The British analyst said short-term external debt is a risk factor that weakened the economy’s credit profile in the past.
“But the portion, around 40 percent of total external debt in the industry, still is above the pre-crisis level of 2006 but it seems sustainable,” Chang Hea-kyu, director of the agency’s Korea desk overseeing financial institutions added on the sidelines of the agency’s annual Global Banking Conference in Seoul.
The Bank of Korea said the figure in the first quarter rose to $146.7 billion, up $11.7 billion from the previous quarter, the highest increase in two years.
The Hong Kong-based analyst said South’s fast accumulation of foreign exchange reserves can potentially be looked at as a “favorable” policy protecting the economy.
“But rise of the reserves also could reflect Seoul’s holding of currency down which contributes to inflation,” he added.
Colquhoun, meanwhile, advised South Korea to prepare for unification costs, underscoring the volatilities associated with North Korea as a major risk.

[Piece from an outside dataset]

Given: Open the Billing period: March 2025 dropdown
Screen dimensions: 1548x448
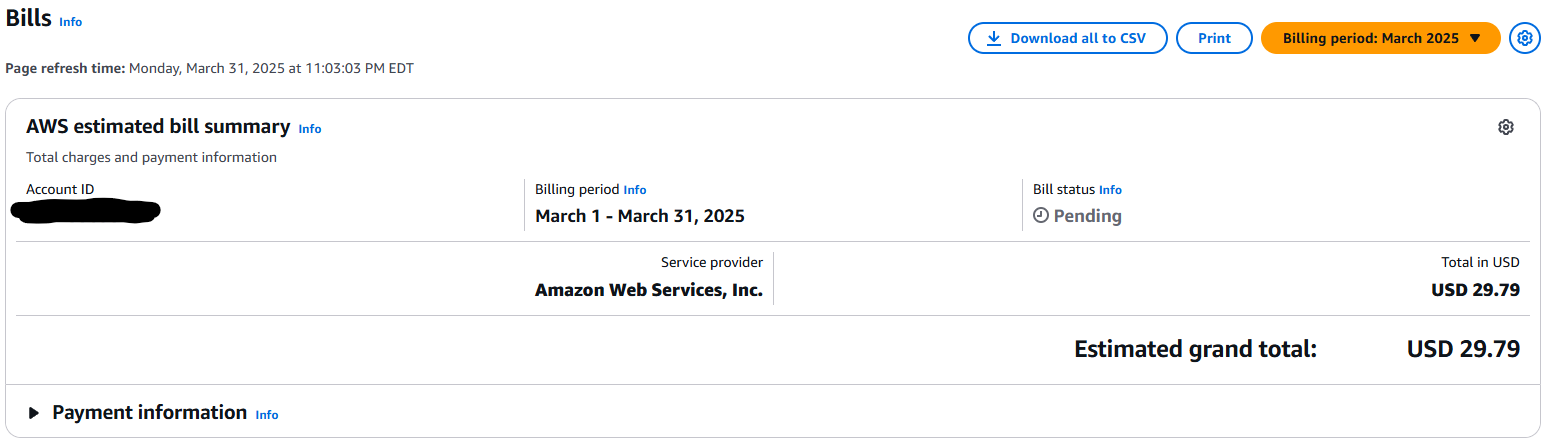Looking at the screenshot, I should [x=1380, y=38].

“Korea does lack in provision of contingent liability for reunification. We could say that collapse of the Northern regime would be contingent liability for South Korea,”

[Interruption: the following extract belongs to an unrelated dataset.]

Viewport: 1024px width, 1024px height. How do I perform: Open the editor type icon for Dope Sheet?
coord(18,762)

Colquhoun said making provisions now will be a prudent step as supporting the North through the transition process would incur potentially huge costs for Asia’s fourth largest economy.
“And the South Korean government is relatively well placed to make such provision because its public finances are very strong particularly among the Organization for Economic Cooperation and Development,”

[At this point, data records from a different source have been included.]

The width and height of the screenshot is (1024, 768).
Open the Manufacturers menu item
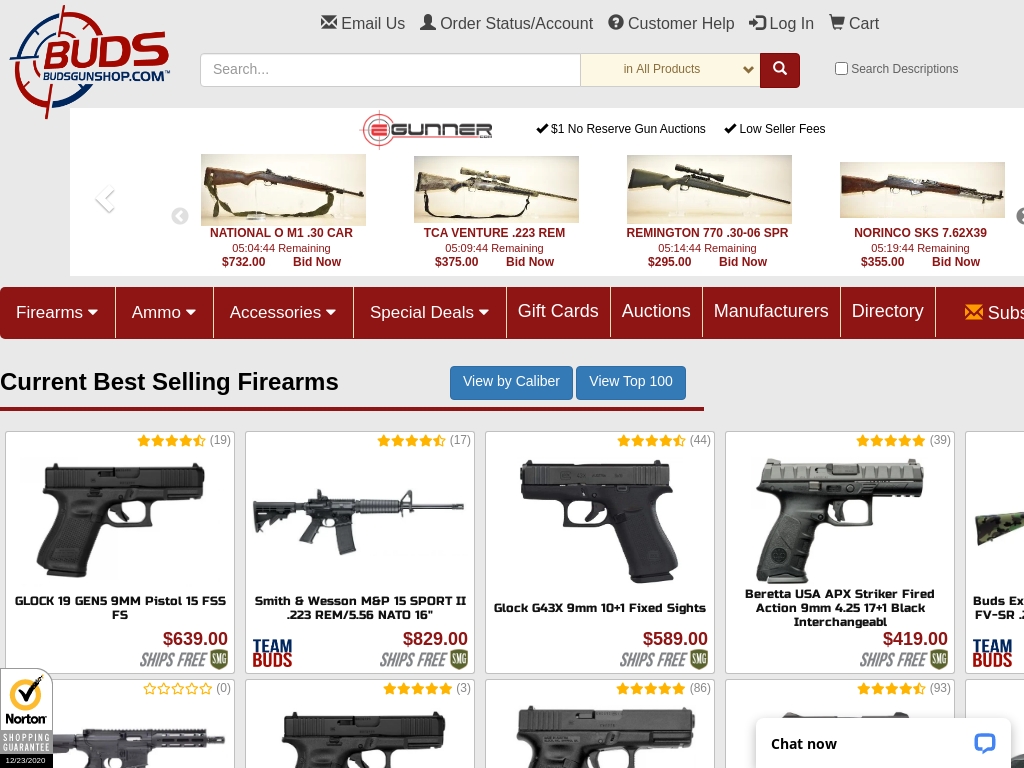[771, 311]
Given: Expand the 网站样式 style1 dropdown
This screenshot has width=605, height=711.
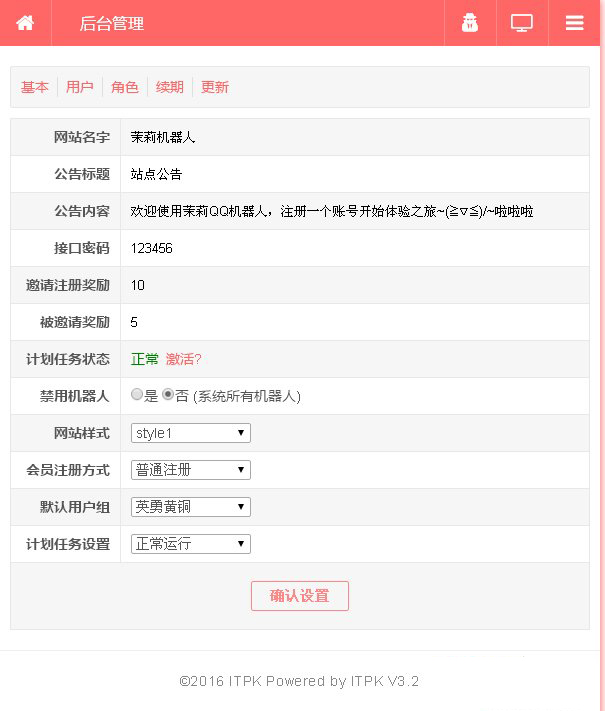Looking at the screenshot, I should (190, 433).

The agency has maintained its fifth-highest “A+” sovereign credit rating with “stable” credit outlook for South Korea since Nov. 10.
Competing rating agencies such as Moody’s and Standard & Poor’s also retain their fifth-highest ratings, “A1,” for South Korea.
The comments from Fitch came as the country continues to debate the unification tax.
The volatilities of inter-Korea relations and the huge economic gap between the Koreas have been major factors weighing down on South’s sovereign credit rating. The gap differs depending on which calculation methods are used but the per capita gross domestic product here is between 15 to 40 times higher than that of North Korea. Mindful of such vastly different income levels, President Lee Myung-bak last year proposed the introduction of a unification tax, but the idea failed to make progress.
The Finance Ministry, overseeing the matter, said collecting a unification tax wasn’t likely to come anytime soon because “it hasn’t gathered enough consensus from the public.”
“As of now, improving public finance is our priority,” a ministry official added.
The Institute for National Security Strategy in February estimated the unification cost at $2.14 trillion, double the South’s GDP. The state-run think tank explained the unification costs would include expenses required to stem the outflow of weapons of mass destruction, maintain social order, and offer emergency relief goods to the North.